Although critical to her long-term goals, that experience wasn’t all Wild wanted or needed to prepare herself for a career in war surgery.

“Even in war zones, the most commonly performed operation is a Caesarean section,” Wild says. “Yet most general surgery residents graduate without having performed a single one.”

Recognizing this gap in her clinical training, Wild sought a solution that would equip her with the surgical skills needed for humanitarian and conflict settings. These skills include not only emergency obstetrics but also basic orthopedic and even emergency neurosurgical procedures.

Early in her residency, Wild shared her desires and career goals with the program directors. These discussions aligned with the goals they had for the Rural Surgery Track, which was in its exploration phase. The program launched in 2023 with Wild as the first trainee.

Through her experience thus far, Wild has witnessed firsthand the challenges rural communities face with limited resources.

“The difference between rural and urban surgical practice is striking,” Wild says.

Working at rural critical access hospitals has helped her gain a deeper understanding of the resourcefulness required to sustain patient care in such settings.

“It’s pretty difficult to understand the resource constraints until you’ve worked there. A serious trauma, for example, can easily exhaust a rural blood bank. And even weather can put you in a situation where you need to keep a patient alive overnight with limited staff due to an inability to transfer to a higher level of care,” Wild says.

It’s all good preparation for what’s ahead, she adds.

“Through this program, I’m able to immerse myself in a much broader range of surgical procedures than standard general surgery residency offers, gaining experience and replicating scenarios I might find in resource-constrained conflict settings,” she says.

A pioneering program with great potential

The Rural Surgery Residency Track holds immense potential to enhance care quality in underserved areas.

“General surgeons are, after family practice physicians, the second most common medical practitioners in rural areas,” says Dana Lynge, MD, associate professor of Surgery and co-director of the Rural Surgery Track. “They provide critical surgical backup to family practitioners. They are crucial to the fiscal viability of small rural hospitals and to providing timely surgical care, especially trauma, to the rural populace.”

Lynge says the year at the Billings Clinic provides a fantastic learning opportunity for UW general surgery residents who are interested in rural or global surgery.

“They gain experience in the areas of subspecialty surgery they may need and also get to work in critical access hospitals in more remote areas of eastern Montana and Wyoming,” Lynge says.

Wild emphasizes that training like this, tailored to rural and global surgery needs, could and should be integrated into more residency programs.

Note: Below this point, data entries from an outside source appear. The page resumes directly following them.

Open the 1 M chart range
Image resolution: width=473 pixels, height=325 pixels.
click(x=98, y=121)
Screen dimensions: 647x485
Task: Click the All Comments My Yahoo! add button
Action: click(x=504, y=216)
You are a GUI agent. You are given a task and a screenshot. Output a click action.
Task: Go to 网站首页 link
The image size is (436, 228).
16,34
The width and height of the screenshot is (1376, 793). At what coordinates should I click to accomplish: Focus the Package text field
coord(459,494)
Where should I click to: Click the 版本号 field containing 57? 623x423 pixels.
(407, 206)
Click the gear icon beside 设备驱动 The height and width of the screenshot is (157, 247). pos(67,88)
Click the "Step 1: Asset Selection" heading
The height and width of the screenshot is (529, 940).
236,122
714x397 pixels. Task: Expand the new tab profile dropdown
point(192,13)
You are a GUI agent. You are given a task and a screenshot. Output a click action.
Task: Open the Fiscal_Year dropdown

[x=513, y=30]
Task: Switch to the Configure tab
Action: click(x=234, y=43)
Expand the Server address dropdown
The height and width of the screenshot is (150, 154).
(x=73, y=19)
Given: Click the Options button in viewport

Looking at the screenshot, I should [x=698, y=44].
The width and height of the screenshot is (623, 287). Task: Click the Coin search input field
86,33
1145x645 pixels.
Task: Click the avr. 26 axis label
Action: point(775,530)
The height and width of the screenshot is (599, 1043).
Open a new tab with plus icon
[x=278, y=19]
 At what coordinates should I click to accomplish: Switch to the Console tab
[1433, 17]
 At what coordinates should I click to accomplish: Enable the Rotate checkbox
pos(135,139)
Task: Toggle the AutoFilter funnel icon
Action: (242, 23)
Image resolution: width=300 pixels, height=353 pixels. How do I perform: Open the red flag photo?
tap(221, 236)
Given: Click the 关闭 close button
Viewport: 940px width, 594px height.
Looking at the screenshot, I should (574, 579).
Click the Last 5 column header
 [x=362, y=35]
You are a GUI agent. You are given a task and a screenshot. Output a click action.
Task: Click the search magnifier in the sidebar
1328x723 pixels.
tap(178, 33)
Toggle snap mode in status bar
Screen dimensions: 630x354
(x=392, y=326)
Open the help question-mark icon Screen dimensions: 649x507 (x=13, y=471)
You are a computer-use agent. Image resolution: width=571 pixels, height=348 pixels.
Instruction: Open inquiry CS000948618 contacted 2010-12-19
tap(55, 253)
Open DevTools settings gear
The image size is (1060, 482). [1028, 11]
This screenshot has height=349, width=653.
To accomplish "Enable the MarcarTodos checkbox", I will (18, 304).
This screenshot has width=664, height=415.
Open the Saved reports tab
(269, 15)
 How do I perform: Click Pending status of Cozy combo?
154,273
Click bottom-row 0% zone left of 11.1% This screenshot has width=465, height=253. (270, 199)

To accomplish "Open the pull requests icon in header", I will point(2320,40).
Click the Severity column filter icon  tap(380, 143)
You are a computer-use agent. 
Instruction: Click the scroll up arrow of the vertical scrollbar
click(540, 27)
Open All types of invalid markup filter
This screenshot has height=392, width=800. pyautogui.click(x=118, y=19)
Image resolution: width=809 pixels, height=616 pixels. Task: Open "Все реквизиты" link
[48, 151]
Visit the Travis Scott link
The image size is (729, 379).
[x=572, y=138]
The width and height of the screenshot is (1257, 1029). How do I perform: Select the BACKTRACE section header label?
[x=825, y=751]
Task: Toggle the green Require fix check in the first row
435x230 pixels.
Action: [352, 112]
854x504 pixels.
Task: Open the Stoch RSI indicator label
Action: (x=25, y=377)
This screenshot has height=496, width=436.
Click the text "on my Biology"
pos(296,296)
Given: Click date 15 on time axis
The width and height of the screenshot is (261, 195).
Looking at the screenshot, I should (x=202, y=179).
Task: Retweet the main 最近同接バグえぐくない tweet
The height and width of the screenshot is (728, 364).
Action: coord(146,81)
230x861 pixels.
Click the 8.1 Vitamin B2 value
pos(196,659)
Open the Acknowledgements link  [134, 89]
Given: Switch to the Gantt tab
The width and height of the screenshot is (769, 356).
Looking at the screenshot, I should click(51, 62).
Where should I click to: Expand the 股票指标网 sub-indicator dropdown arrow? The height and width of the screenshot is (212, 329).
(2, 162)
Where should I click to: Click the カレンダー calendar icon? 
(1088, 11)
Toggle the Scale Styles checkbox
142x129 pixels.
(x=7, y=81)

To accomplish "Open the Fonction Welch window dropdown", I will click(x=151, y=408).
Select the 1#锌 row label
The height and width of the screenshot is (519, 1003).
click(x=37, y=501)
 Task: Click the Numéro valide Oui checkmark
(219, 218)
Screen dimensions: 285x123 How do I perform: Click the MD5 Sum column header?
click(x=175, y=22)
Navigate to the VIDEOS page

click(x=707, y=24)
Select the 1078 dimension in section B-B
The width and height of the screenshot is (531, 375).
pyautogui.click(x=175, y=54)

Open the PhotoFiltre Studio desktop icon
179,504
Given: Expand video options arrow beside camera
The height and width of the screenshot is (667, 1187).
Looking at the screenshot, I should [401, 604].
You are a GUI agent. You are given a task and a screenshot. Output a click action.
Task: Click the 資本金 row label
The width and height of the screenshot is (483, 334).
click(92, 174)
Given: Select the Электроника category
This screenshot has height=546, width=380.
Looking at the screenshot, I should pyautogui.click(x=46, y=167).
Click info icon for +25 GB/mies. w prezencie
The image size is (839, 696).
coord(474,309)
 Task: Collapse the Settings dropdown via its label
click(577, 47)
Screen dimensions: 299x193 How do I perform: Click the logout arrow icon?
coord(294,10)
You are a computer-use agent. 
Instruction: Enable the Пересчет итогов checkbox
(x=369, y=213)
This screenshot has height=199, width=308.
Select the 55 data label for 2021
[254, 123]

This training could prepare all future general surgeons more effectively — not just those with aspirations similar to hers.

“It’s a great opportunity for general surgeons to prepare for situations they may not face on a regular basis,” Wild says. “For me this training is helping to build the skills I need to be a surgeon in low-resource settings, and I’m honored to be the inaugural trainee in this program.”